Start of Excerpted records

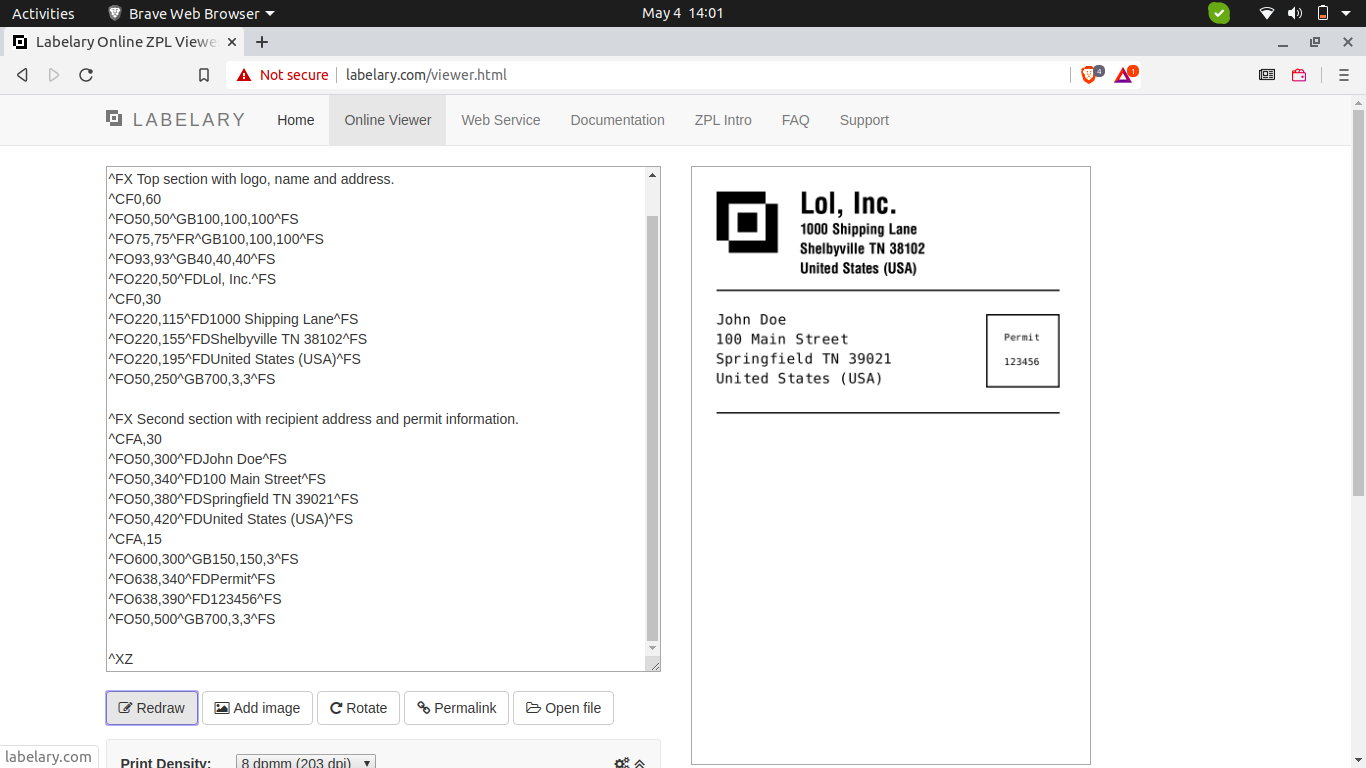Click the Add image button
This screenshot has width=1366, height=768.
click(x=257, y=707)
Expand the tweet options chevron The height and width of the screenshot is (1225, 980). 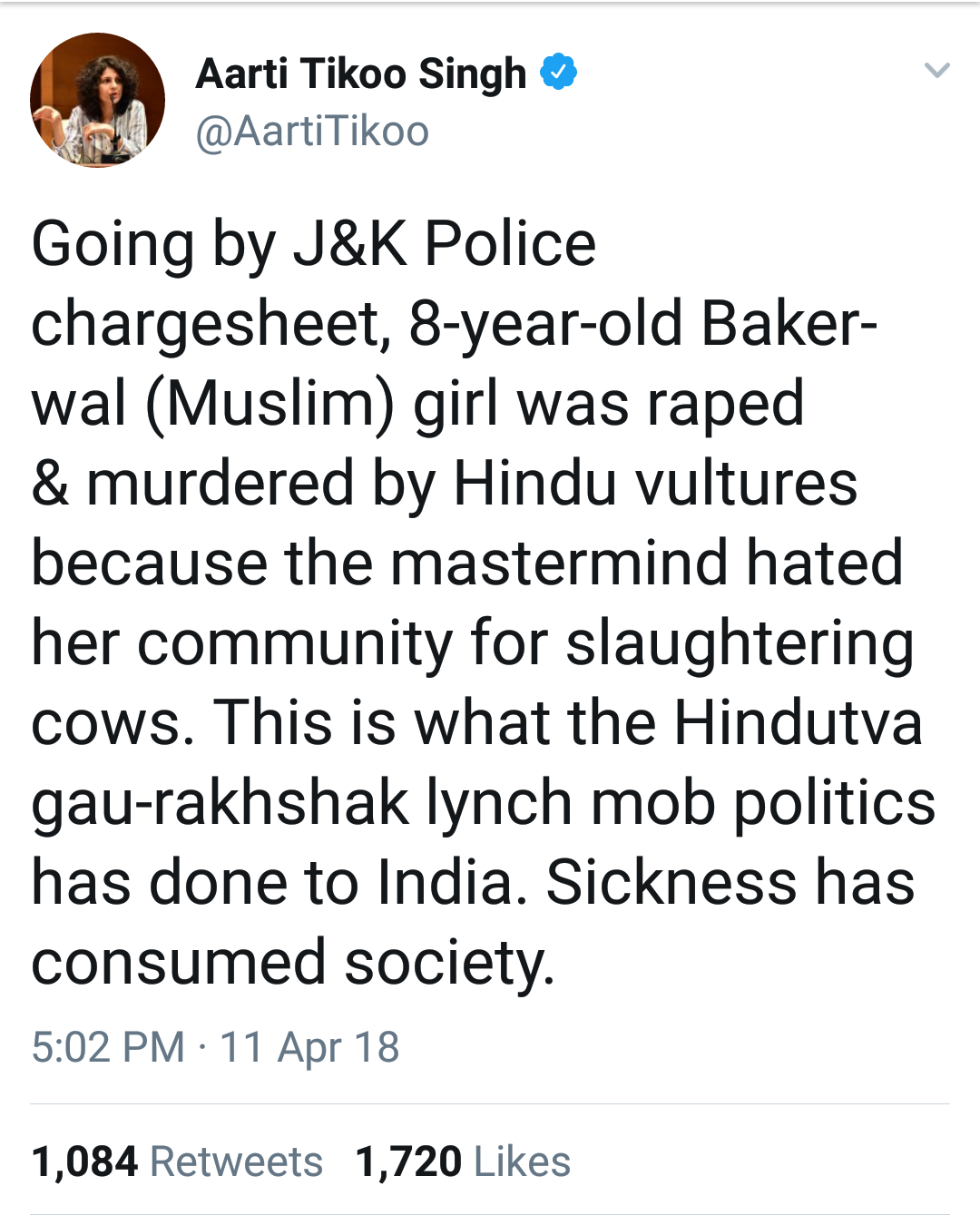click(x=936, y=70)
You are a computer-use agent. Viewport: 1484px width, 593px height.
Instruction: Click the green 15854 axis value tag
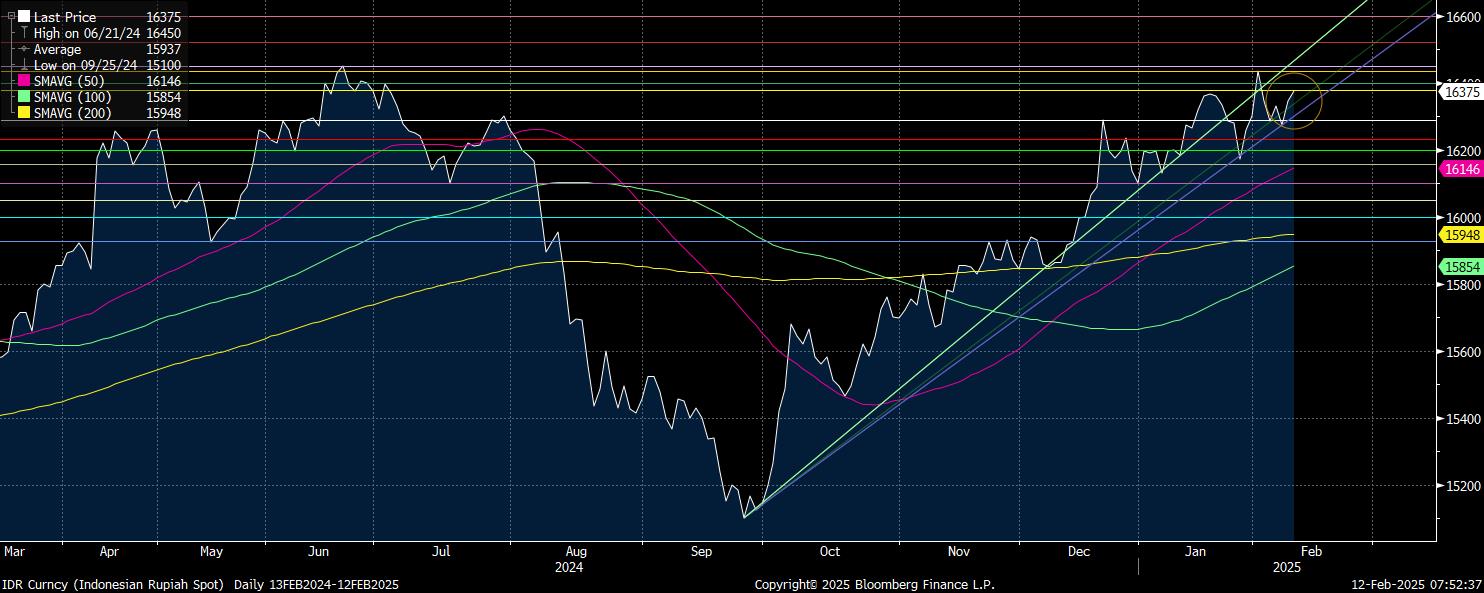point(1461,266)
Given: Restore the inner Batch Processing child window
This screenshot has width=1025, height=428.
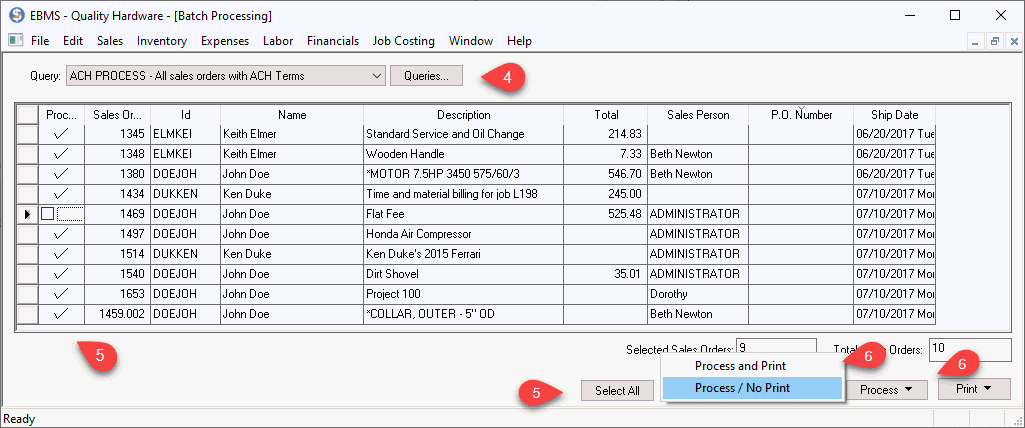Looking at the screenshot, I should 994,41.
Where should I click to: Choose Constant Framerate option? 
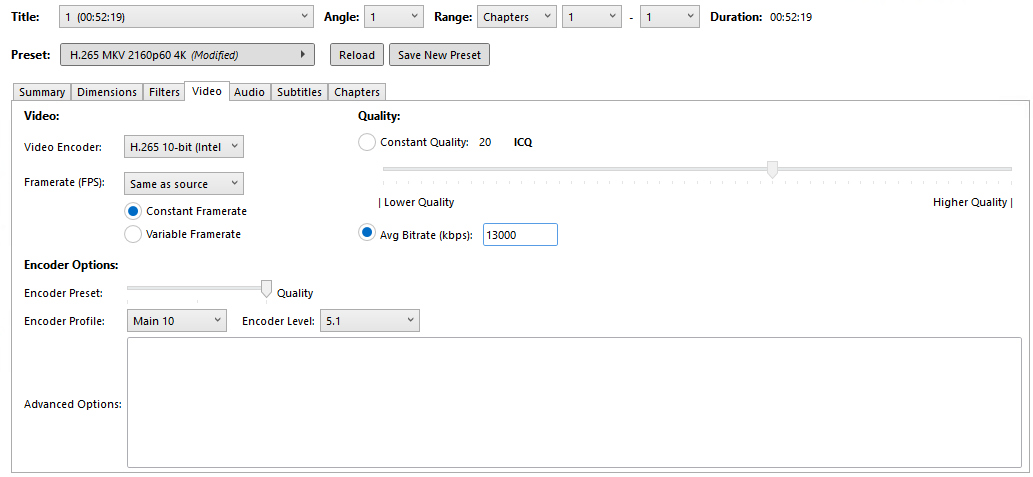point(133,211)
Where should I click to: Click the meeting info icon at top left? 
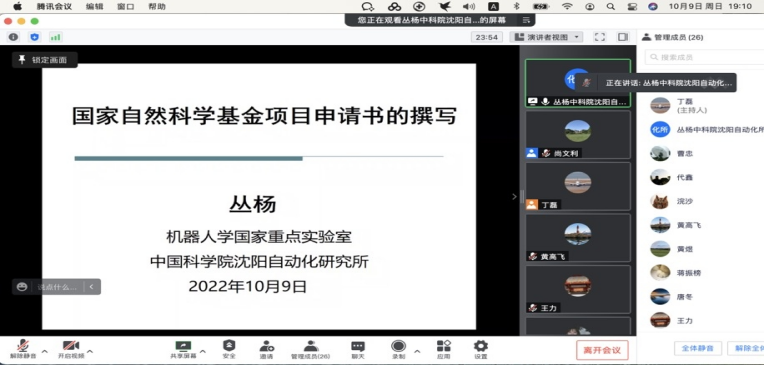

End of Excerpted records

Problem description » Please print the lines from the one holding "This screenshot has width=1025, height=428." through the end of the records above, unchanged and with the pictures left out.

Result »
This screenshot has width=1025, height=428.
Looking at the screenshot, I should 994,41.
Where should I click to: Choose Constant Framerate option? 
point(133,211)
Where should I click to: Click the meeting info icon at top left? 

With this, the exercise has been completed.